(Penulis: Fransisca Ajeng Handayani. Editor: Bagus Adhi Nugroho)
Sadô atau yang lebih dikenal dengan upacara minum teh, adalah salah satu budaya Jepang yang tetap dipertahankan hingga saat ini. Sadô biasanya dilakukan ketika ada tamu yang berkunjung ke rumah. Ketika melakukan sadô, ada ruangan khusus yang digunakan, ada 4 benda yang wajib ada yaitu hana (bunga), shodô (kaligrafi Jepang), dougu (alat sadô), okashi (kue). Empat hal tersebut melambangkan musim, waktu dan lawan bicara. Sadô adalah salah satu bentuk omoiyari atau keramahtamahan yang dilakukan tuan rumah. Tuan rumah akan memikirkan hal-hal yang dapat membuat tamu nyaman. Misalnya apabila tamu menyukai warna merah, maka tuan rumah akan menyiapkan bunga berwarna merah. Contoh lain apabila tamu menyukai kue yang manis, maka tuan rumah akan menyediakan kue manis.
Dalam kesempatan ini, peserta didik yang belajar Bahasa Jepang di SMA Katolik Santo Albertus mencoba sadô yaitu membuat dan meminum teh hijau, yang juga dipandu oleh native speaker dari Jepang yaitu Yuzu Takeya. Yuzu sensei (sebutan untuk guru Bahasa Jepang), membantu mengajar Bahasa Jepang di SMA Katolik Santo Albertus dari bulan Oktober 2019 hingga Maret 2020. Alat-alat yang digunakan didatangkan dari Jepang. Alat-alat tersebut merupakan pinjaman dari Japan Foundation yang juga memberi bantuan native speaker Bahasa Jepang. Sebenarnya dalam sadô, tuan rumah yang membuat teh, tetapi supaya bisa mengerti, maka masing-masing peserta didik membuat teh dan meminumnya. Sebelum meminum teh ada banyak hal yang harus dipelajari dan dilakukan, yaitu seiza (cara duduk ala Jepang) dan ojigi (memberi hormat dengan cara membungkukkan badan).

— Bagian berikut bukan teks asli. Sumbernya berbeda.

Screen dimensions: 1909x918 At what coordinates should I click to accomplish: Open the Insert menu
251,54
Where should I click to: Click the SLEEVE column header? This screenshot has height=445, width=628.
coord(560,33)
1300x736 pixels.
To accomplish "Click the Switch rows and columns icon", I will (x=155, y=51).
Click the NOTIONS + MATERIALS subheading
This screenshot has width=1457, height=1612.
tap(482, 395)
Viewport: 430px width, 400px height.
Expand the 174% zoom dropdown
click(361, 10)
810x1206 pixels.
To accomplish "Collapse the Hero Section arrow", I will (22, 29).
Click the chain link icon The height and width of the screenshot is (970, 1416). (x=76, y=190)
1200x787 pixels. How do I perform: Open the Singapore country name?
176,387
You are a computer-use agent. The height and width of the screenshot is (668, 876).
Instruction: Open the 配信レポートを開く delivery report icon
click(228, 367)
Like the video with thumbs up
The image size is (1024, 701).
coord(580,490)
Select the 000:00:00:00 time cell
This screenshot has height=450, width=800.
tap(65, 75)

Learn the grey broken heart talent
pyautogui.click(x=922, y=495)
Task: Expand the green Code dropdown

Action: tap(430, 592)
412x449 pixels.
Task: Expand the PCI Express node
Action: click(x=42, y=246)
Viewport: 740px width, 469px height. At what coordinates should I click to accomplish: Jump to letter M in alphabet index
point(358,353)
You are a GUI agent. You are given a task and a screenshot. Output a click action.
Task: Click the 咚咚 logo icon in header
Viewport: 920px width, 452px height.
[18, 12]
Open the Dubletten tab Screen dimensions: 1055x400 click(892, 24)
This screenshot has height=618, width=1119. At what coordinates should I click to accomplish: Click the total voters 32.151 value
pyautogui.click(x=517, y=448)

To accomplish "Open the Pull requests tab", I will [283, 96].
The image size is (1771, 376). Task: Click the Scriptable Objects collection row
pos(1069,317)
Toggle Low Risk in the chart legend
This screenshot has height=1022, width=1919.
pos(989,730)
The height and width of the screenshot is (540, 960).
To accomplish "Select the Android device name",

Peserta didik dibagi ke dalam beberapa kelompok, setiap kelompok terdiri dari 7 orang. Masing-masing menerima chawan (mangkuk teh), mengisinya dengan matcha (bubuk teh hijau) yang diambil dari natsume (wadah bubuk teh) dengan menggunakan chashaku (sendok teh). Setelah itu mengisinya dengan air panas dan mengaduknya dengan chasen (pengaduk teh) secara cepat dan berlawanan arah sampai berbuih. Sebelum minum teh ada beberapa aturan yang harus dilakukan. Peserta didik harus mengucapkan “osakini” yang artinya saya menikmati lebih dahulu, kepada teman sebelah. Setelah itu melakukan ojigi lalu makan kue terlebih dahulu. Ketika kue habis, peserta didik mengucapkan “osakini” kepada teman sebelah, melakukan ojigi, mengucapkan “otemae choudai shimasu” yang artinya selamat makan, kepada Guru, melakukan ojigi setelah itu minum teh. Peserta didik harus berhati-hati ketika minum teh, bagian chawan yang bergambar harus menghadap ke diri sendiri supaya bisa mengagumi gambar ketika menunggu saat minum teh tetapi ketika minum teh harus diputar ke arah kanan 2x dengan tujuan supaya mulut tidak mengotori gambar ketika minum. Setelah minum, harus mengucapkan rasa the, misal oishii desu yang artinya enak, atau nigai desu, yang artinya pahit.
Beberapa hal yang dapat dipelajari dari sadô yaitu peserta didik dapat mengetahui perbedaan keramahtamahan terhadap tamu yang dilakukan orang Jepang. Meskipun Jepang negara maju, mereka tetap mempertahankan nilai-nilai tradisional, serta mempertahankan budaya minum teh untuk kesehatan.